Our next question is, how do we represent these values in binary?
Or, essentially, how many 1’s or 0’s are we going to use for each sample?
Let’s try representing each sample by using a single bit, either 1, or 0. To do that, let’s take the original waveform, assign each sample either a 1 or a 0, and here we have the resulting digital data.
But how accurate is our analog to digital conversion? To check, we reassemble the graph using these values, 1’s up here, 0’s down here, and smooth a line between the points.
Now we have an analog waveform created from the digital data, which was created from the original audio waveform, and… this recreation looks nothing like the original audio, and thus 1 bit isn’t good enough.

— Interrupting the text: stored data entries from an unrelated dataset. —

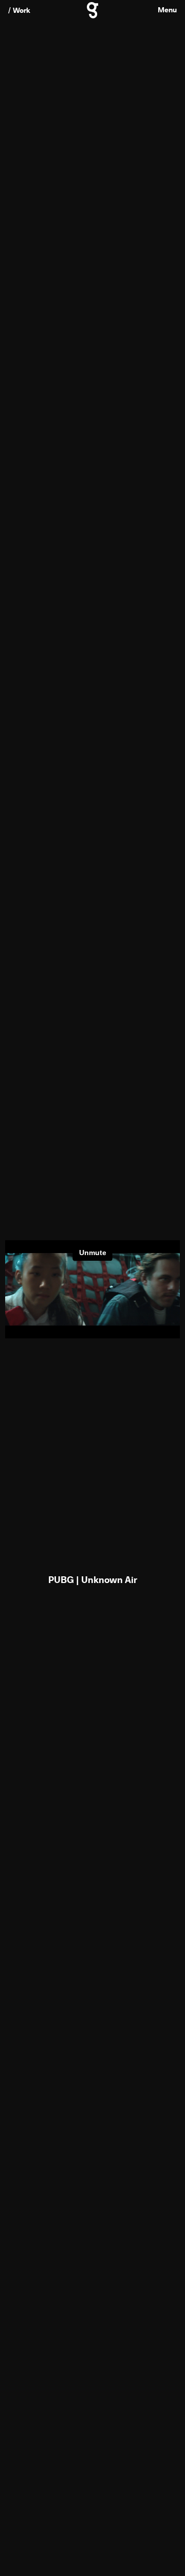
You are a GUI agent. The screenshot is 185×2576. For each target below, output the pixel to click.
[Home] (92, 14)
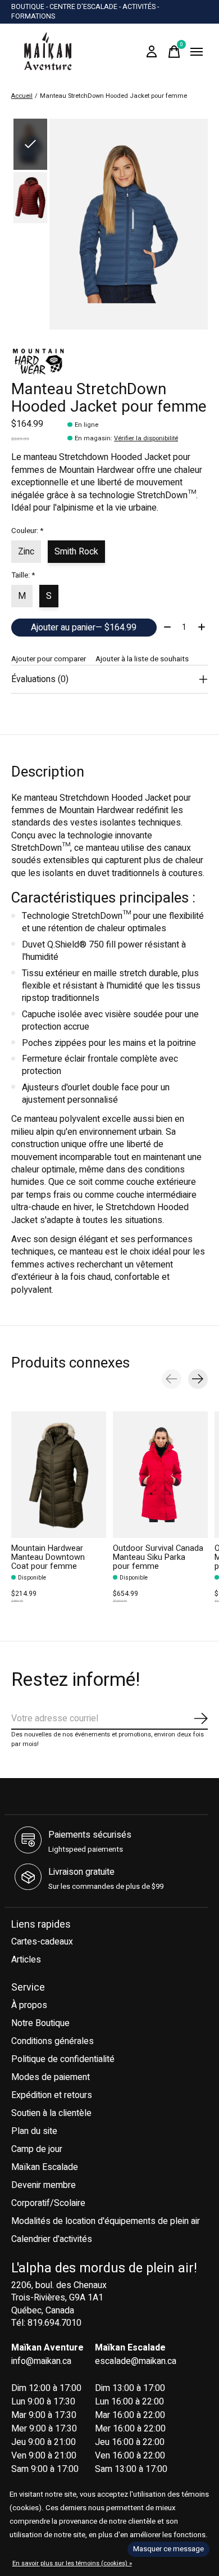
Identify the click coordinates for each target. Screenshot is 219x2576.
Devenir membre (43, 2185)
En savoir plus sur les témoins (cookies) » (72, 2563)
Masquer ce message (168, 2549)
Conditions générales (52, 2041)
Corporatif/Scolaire (48, 2203)
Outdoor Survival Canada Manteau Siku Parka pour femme (158, 1557)
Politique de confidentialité (63, 2059)
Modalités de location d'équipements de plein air (105, 2221)
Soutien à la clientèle (51, 2113)
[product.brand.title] (109, 362)
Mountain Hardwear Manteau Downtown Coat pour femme (48, 1557)
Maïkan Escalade (44, 2167)
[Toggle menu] (196, 51)
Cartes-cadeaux (42, 1941)
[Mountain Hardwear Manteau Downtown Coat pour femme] (58, 1474)
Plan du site (34, 2131)
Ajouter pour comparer (48, 659)
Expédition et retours (51, 2095)
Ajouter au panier (83, 627)
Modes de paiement (50, 2077)
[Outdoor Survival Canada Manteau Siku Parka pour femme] (160, 1474)
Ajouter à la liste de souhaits (142, 659)
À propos (29, 2005)
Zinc (26, 551)
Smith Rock (76, 551)
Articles (26, 1959)
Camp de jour (36, 2149)
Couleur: (27, 530)
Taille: (23, 575)
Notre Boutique (40, 2023)
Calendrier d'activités (51, 2239)
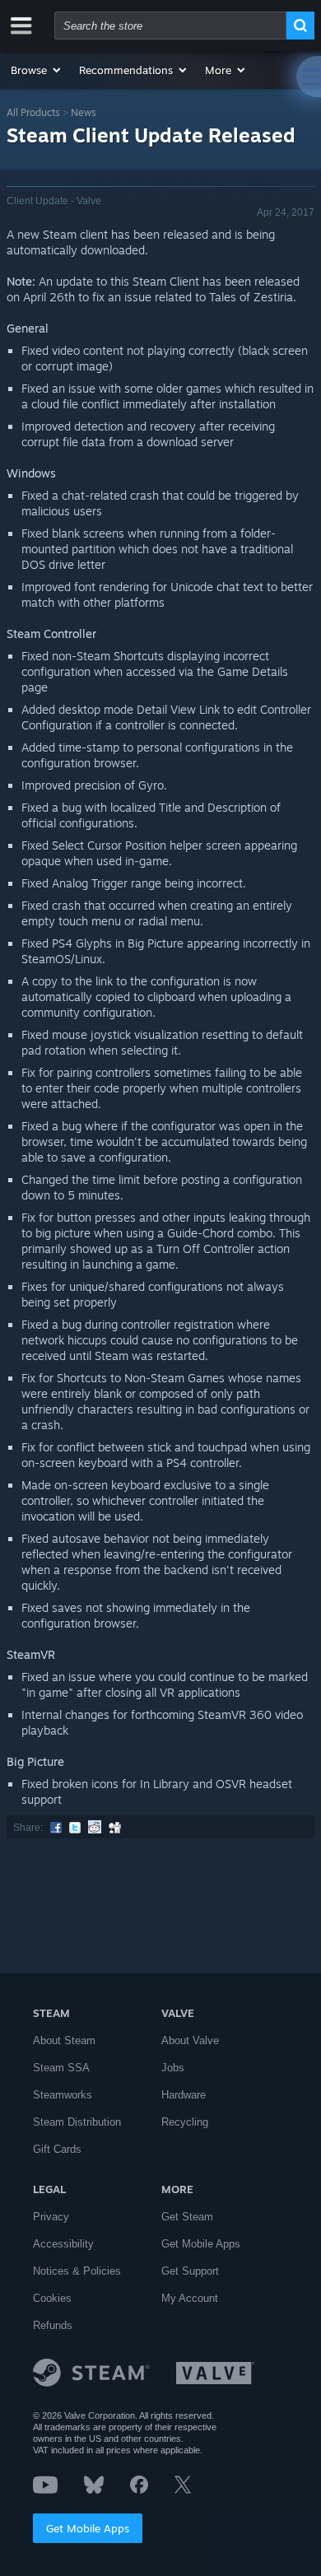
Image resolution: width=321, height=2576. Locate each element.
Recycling (184, 2122)
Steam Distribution (77, 2122)
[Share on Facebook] (56, 1827)
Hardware (183, 2095)
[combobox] (170, 26)
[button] (36, 70)
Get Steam (187, 2216)
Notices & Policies (77, 2271)
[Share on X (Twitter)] (75, 1827)
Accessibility (63, 2244)
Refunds (52, 2325)
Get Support (190, 2271)
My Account (189, 2298)
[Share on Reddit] (94, 1827)
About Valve (190, 2040)
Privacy (51, 2216)
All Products (33, 112)
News (83, 112)
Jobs (172, 2067)
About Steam (64, 2040)
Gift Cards (57, 2149)
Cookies (52, 2298)
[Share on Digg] (115, 1827)
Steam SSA (61, 2067)
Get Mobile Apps (87, 2528)
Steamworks (62, 2095)
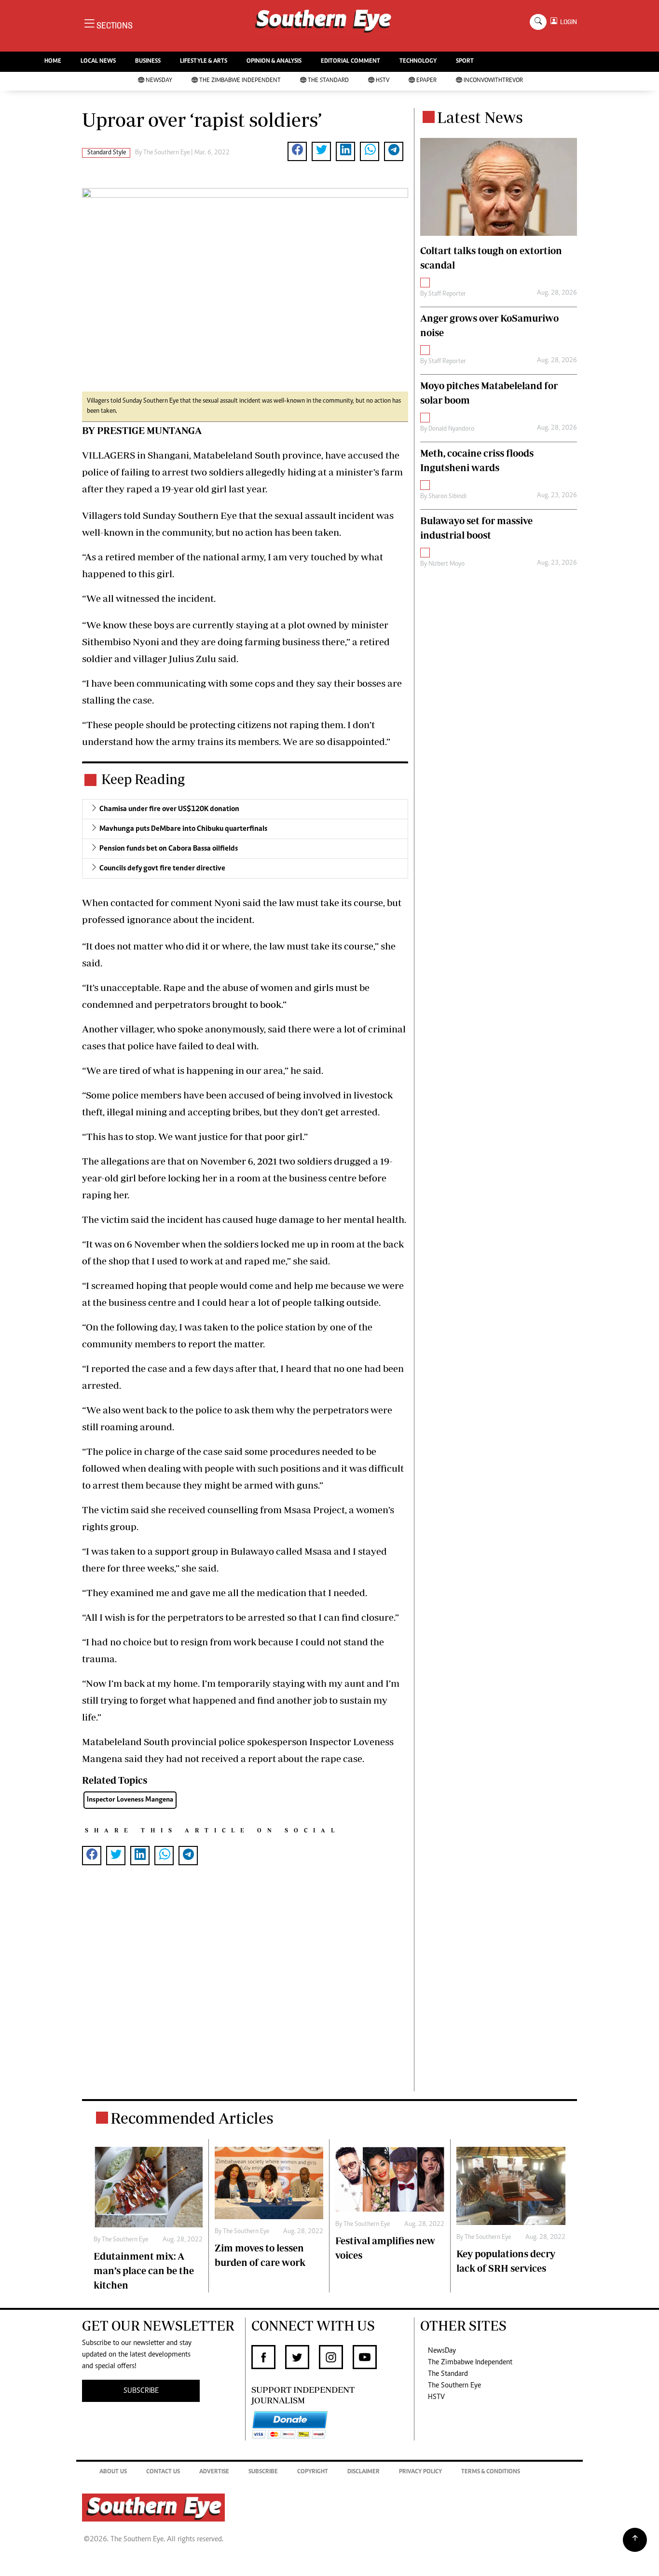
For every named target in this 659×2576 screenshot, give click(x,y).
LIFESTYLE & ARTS (203, 61)
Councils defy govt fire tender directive (162, 868)
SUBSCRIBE (141, 2391)
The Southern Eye (454, 2385)
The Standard (328, 81)
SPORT (465, 61)
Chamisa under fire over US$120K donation (169, 809)
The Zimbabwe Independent (240, 81)
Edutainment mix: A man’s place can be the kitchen (144, 2271)
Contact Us (163, 2472)
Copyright (312, 2472)
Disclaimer (363, 2472)
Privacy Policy (420, 2472)
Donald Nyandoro (451, 429)
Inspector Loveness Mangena (130, 1799)
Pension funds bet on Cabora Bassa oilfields (168, 849)
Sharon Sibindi (447, 496)
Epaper (426, 81)
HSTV (382, 81)
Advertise (214, 2472)
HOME (52, 61)
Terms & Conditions (490, 2472)
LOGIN (567, 22)
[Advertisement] (245, 1993)
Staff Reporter (447, 294)
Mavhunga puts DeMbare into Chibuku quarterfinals (183, 829)
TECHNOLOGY (418, 61)
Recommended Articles (192, 2118)
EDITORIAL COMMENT (350, 61)
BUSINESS (148, 61)
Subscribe (263, 2472)
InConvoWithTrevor (493, 81)
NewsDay (159, 81)
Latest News (480, 117)
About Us (113, 2472)
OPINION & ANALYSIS (274, 61)
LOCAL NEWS (98, 61)
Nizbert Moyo (446, 564)
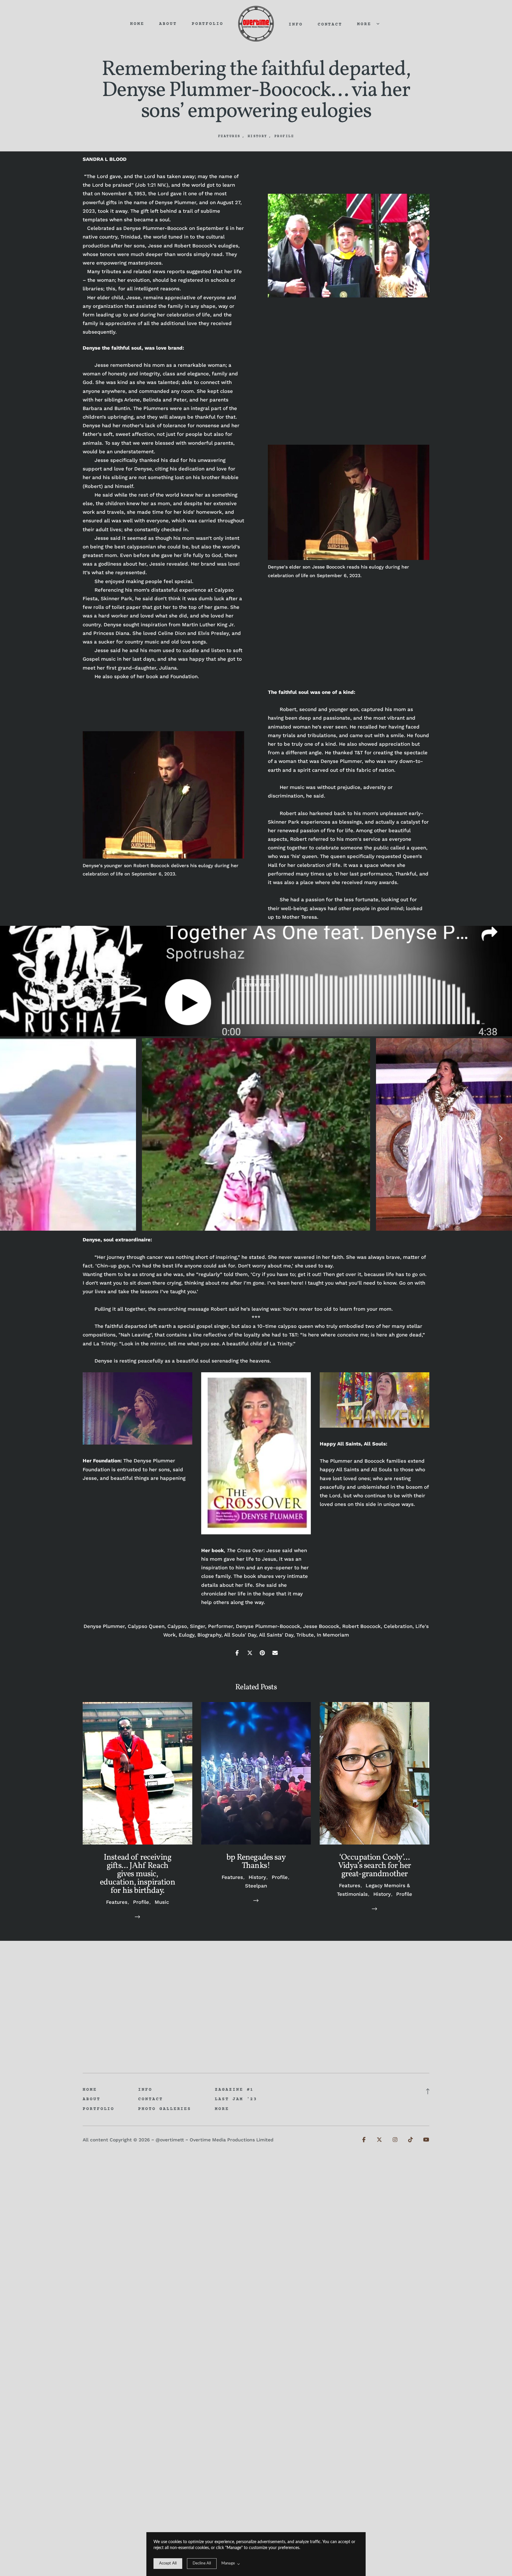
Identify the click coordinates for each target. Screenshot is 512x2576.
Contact (330, 25)
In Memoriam (333, 1635)
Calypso (177, 1626)
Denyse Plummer (104, 1626)
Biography (209, 1635)
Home (137, 24)
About (168, 24)
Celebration (398, 1626)
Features (229, 136)
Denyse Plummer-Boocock (268, 1626)
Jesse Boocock (321, 1626)
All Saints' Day (276, 1635)
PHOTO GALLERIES (164, 2109)
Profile (284, 136)
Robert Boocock (361, 1626)
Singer (197, 1626)
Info (296, 25)
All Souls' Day (240, 1635)
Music (162, 1902)
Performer (220, 1626)
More (366, 24)
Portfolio (207, 24)
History (257, 136)
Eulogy (186, 1635)
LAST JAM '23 (236, 2099)
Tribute (305, 1635)
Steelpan (256, 1886)
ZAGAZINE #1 (234, 2089)
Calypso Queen (146, 1626)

So, let’s say we use two bits, which means each sample could be one of 4 different values.
Let’s take the original audio, round each value to the closest 2 bits equivalent, and here we have the long set of values.
When recreating the audio, we would again plot all the points on the graph, smooth out the line but… it still looks pretty bad as it doesn’t really match the original waveform.
Really, the question is, what’s the optimal number of values in the vertical axis needed to accurately represent the original audio waveform?
And the answer is that it varies, but an audio CD, for example, uses 16 bits, for every single sample.
With 16 bits that means that there are 2 to the 16 or 65536 different values along the Y-axis, or using technical jargon, we say our audio file has a bit depth of 16 bits.
The process of turning an analog signal into a set of values is called quantization and assigning bits to each value is called pulse code modulation.
Furthermore, an audio bit depth of 16 bits is pretty common, however higher quality audio files use 24 or 32 bits per sample or higher.
Okay, so if you came to this video wondering about MP3, AAC, WAV, FLAC, or other audio file formats, we’ll briefly talk about them here.
Digital audio data, which is this long list of 16-bit values at 44.1kilohertz, is uncompressed and takes up a lot of space at around 10 and a half megabytes per 60 seconds of 2 channels of audio.
MP3 files at 320kbps stereo, reduce the file size to around 2.4megabytes by processing every millisecond of audio, and finding elements in the uncompressed audio that humans aren’t good at hearing.
The psychoacoustic algorithm finds elements in the audio that have exceptionally low volume sounds, very high-pitched sounds, or sounds very close together which the mp3 compression discards, thereby saving space and making it a lossy compression format.
Lossless compression formats such as .alac or .flac don’t discard any data but rather compress the data by finding patterns, or redundant data, and representing those patterns more efficiently than when the audio is uncompressed.
But file compression is a complex topic and we’re planning entire videos dedicated to just that topic.
As mentioned in the intro, there’s a lot of technology that goes into these wireless earbuds. Always remember to consider the conceptual simplicity, yet structural complexity in the world around you.